-------- Available data

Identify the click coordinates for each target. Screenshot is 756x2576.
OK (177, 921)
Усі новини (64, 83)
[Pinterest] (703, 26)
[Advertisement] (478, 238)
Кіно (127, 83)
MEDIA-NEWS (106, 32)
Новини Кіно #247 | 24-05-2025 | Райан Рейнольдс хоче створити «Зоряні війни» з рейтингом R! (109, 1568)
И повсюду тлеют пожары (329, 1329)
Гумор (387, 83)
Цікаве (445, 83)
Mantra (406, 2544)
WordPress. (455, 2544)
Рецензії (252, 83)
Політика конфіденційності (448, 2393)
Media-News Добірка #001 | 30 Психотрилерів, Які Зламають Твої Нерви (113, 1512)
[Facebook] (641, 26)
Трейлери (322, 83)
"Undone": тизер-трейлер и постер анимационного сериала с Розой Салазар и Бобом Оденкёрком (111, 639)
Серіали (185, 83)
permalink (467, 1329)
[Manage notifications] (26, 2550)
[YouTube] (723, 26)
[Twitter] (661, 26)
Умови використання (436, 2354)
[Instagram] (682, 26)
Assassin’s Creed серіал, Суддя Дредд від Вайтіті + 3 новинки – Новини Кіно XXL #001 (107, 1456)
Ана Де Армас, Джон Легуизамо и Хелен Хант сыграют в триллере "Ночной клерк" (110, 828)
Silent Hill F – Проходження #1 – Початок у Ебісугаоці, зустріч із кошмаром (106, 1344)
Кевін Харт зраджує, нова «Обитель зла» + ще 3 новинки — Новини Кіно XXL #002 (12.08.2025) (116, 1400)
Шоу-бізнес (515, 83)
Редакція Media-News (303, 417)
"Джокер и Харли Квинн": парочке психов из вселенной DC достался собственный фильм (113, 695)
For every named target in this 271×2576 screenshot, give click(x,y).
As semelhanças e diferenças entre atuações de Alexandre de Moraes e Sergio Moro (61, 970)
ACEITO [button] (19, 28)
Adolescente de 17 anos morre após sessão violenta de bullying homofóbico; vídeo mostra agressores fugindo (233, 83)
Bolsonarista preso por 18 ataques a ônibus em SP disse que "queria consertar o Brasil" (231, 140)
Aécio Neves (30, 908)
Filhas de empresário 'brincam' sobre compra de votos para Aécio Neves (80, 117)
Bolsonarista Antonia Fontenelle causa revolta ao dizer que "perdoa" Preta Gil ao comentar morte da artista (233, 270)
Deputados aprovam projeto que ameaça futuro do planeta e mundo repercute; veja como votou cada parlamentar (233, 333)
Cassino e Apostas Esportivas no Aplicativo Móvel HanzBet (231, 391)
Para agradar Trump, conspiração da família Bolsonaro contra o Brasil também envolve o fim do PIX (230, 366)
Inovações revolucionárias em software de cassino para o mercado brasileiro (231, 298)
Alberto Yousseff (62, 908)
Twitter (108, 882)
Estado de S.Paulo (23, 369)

----------------
-------- Available data

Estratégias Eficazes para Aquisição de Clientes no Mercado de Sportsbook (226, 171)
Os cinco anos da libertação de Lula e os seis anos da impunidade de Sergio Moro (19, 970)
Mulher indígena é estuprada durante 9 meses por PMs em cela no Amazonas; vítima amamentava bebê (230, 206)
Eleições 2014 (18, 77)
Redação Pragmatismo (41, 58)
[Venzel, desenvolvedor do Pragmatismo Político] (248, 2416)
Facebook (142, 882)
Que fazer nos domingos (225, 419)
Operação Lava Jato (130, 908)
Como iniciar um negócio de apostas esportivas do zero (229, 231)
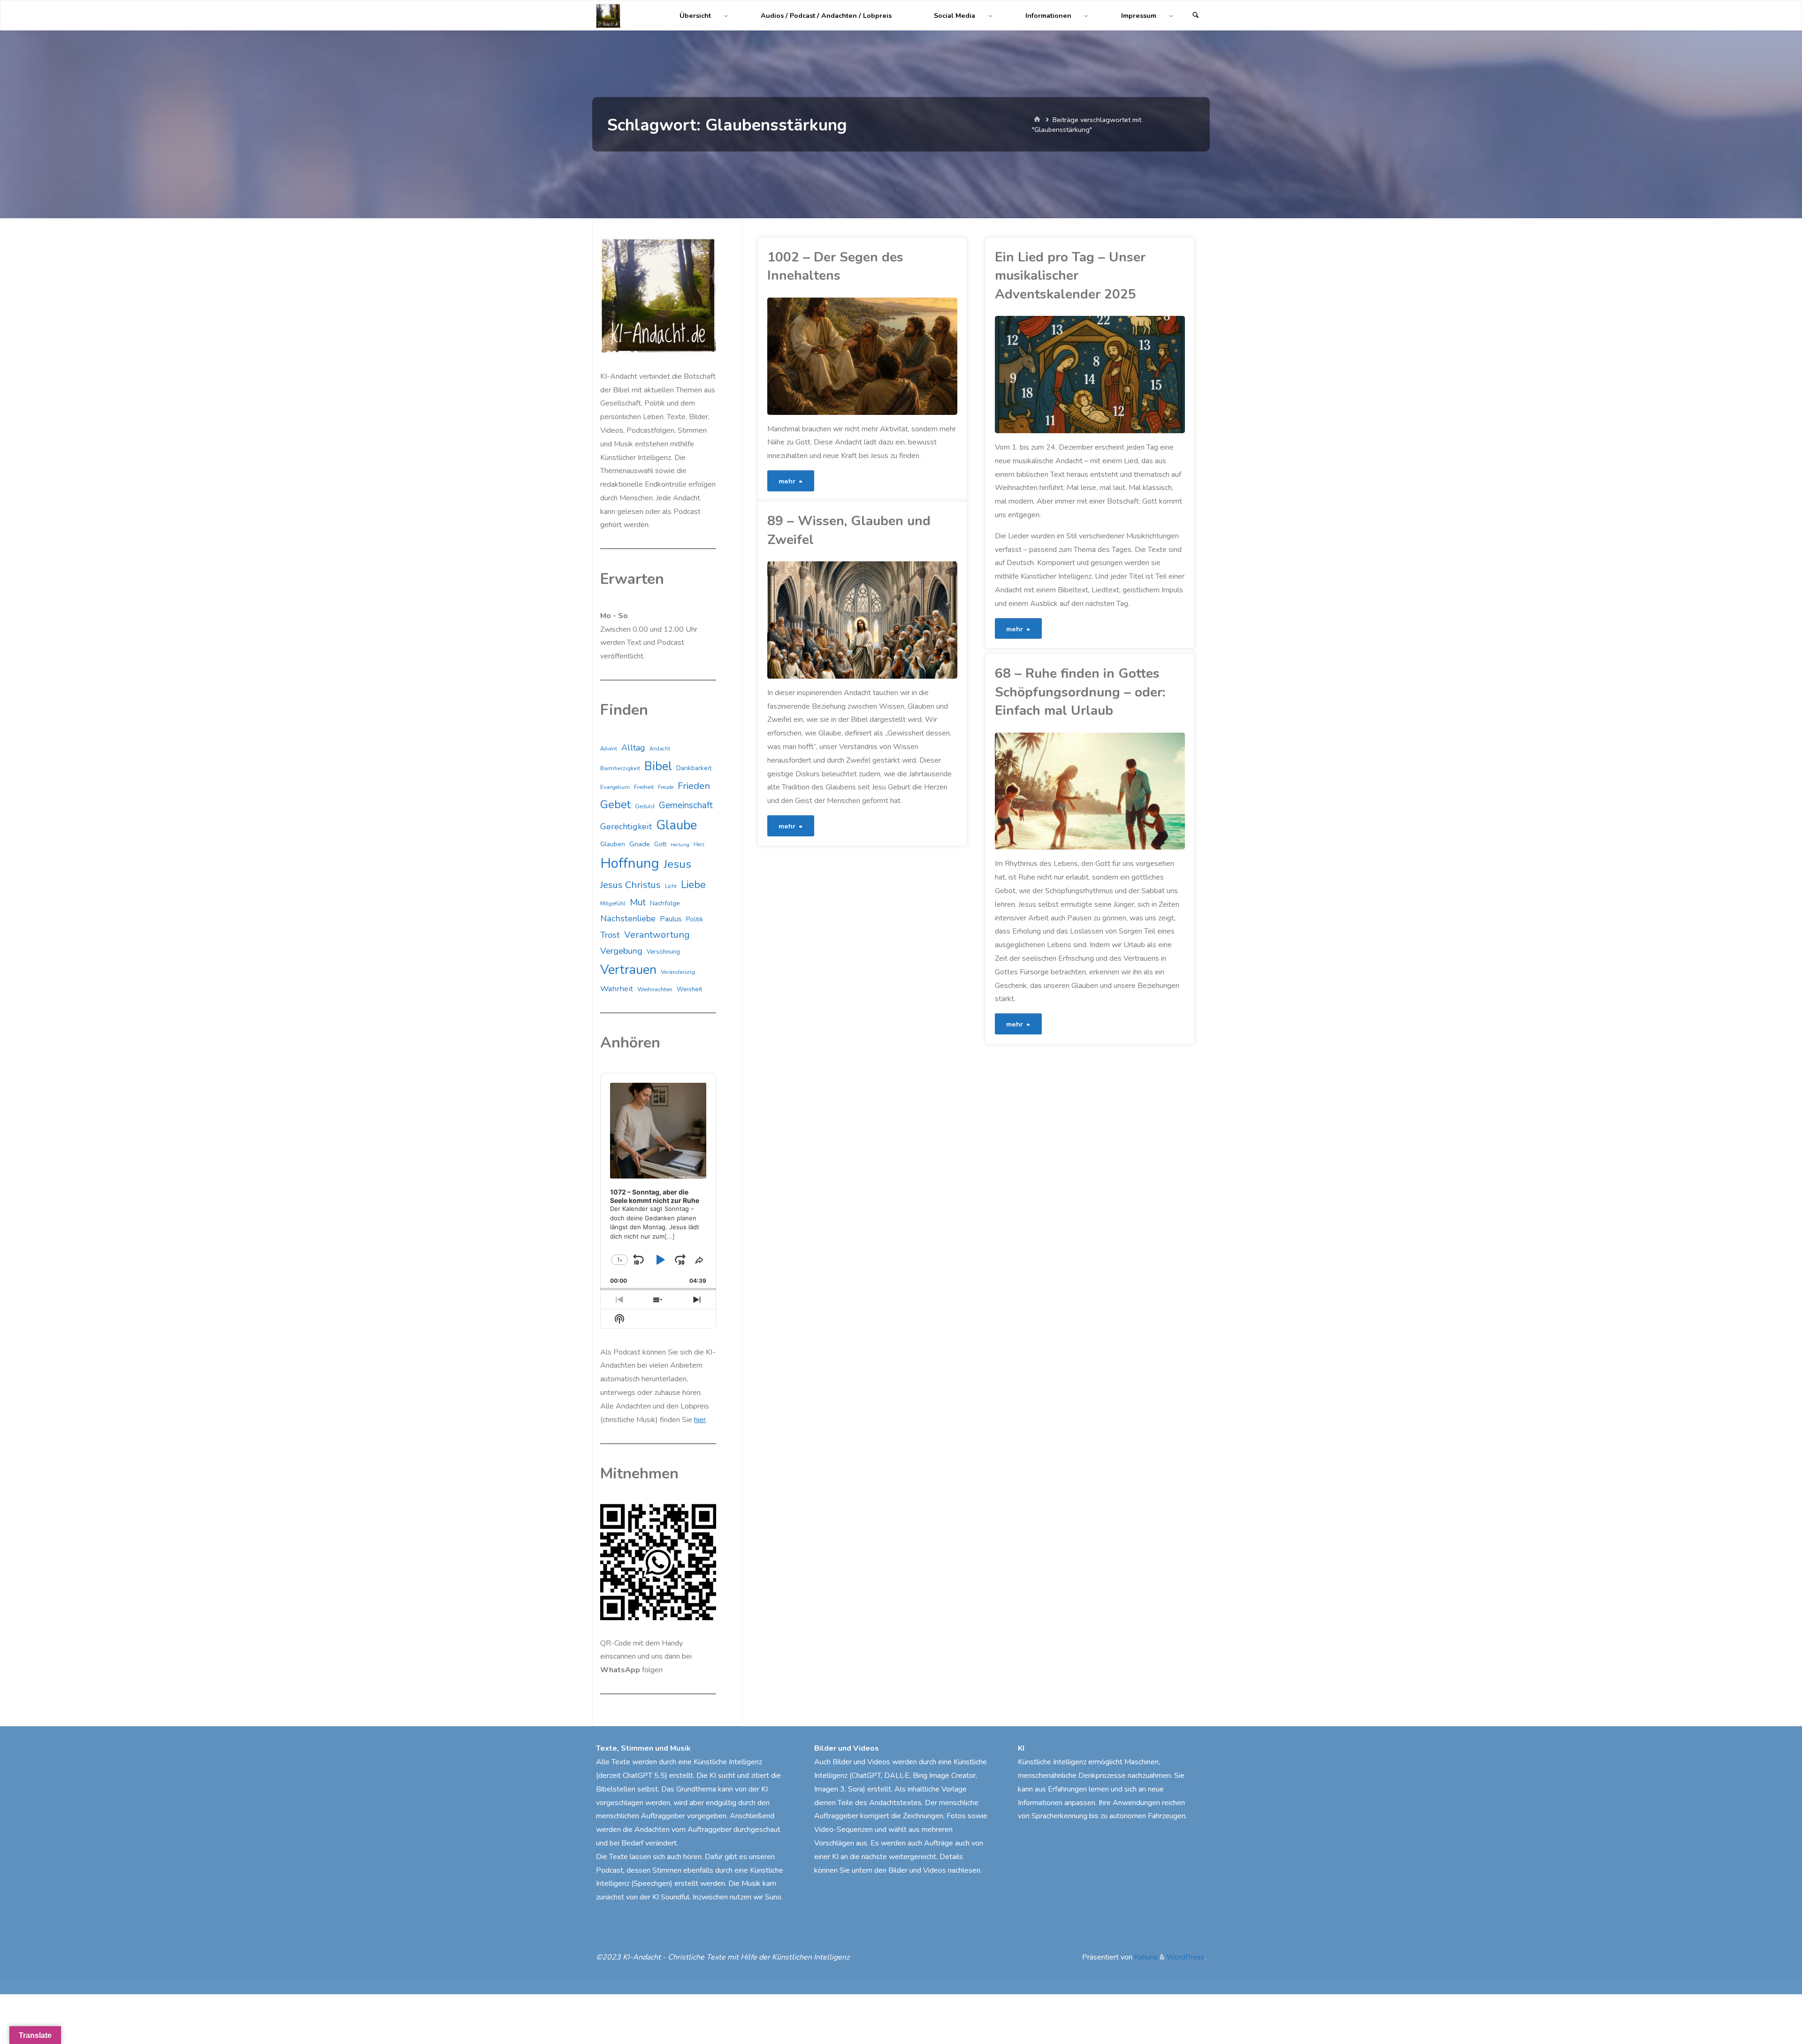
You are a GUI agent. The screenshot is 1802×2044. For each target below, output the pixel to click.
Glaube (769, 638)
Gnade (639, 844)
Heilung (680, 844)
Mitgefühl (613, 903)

----------------
-------- Available data

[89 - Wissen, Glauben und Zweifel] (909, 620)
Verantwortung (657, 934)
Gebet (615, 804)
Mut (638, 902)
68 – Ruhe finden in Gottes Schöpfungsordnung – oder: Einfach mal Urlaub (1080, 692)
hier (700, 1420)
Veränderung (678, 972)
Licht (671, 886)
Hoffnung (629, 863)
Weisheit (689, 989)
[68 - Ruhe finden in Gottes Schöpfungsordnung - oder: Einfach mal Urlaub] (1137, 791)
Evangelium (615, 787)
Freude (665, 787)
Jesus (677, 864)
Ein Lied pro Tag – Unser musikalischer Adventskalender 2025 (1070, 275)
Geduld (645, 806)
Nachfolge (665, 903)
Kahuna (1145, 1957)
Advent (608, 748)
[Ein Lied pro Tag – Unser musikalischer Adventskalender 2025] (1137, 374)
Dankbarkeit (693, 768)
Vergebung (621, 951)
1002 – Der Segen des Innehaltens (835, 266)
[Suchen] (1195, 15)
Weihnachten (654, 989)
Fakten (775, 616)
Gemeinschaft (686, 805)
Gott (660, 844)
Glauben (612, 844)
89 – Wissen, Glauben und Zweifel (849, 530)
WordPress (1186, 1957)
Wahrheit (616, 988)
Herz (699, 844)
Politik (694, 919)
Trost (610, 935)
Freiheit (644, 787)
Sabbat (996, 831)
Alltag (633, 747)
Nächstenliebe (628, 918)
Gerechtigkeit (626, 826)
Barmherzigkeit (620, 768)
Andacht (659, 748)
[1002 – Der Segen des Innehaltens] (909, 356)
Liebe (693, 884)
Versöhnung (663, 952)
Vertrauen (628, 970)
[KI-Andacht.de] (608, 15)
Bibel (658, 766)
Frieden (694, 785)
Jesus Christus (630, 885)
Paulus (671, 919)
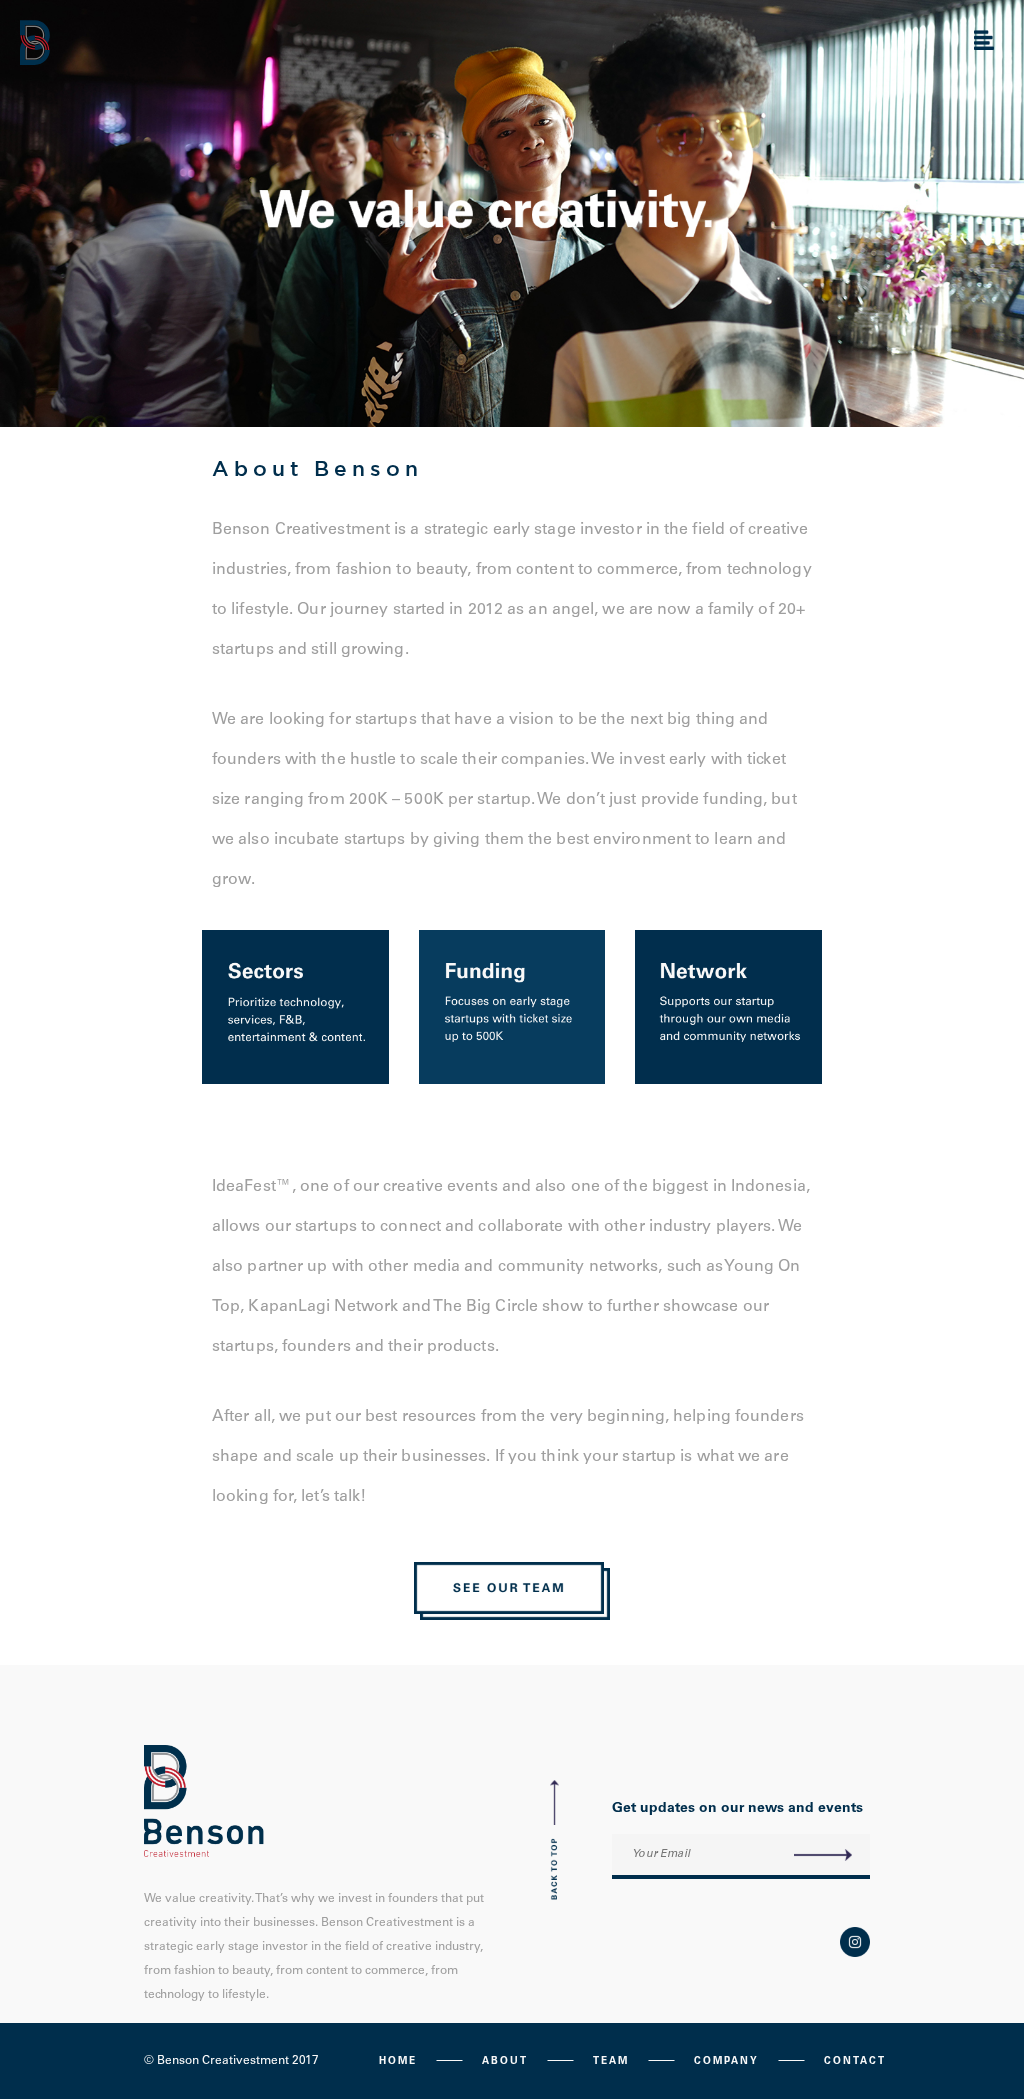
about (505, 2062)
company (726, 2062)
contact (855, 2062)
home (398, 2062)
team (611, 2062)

----------------

- [Exercise instructions] From the records above, copy each line where the word "Gottes" can be found.

- [Solved exercise]
68 – Ruhe finden in Gottes Schöpfungsordnung – oder: Einfach mal Urlaub (1080, 692)
[68 - Ruhe finden in Gottes Schöpfungsordnung - oder: Einfach mal Urlaub] (1137, 791)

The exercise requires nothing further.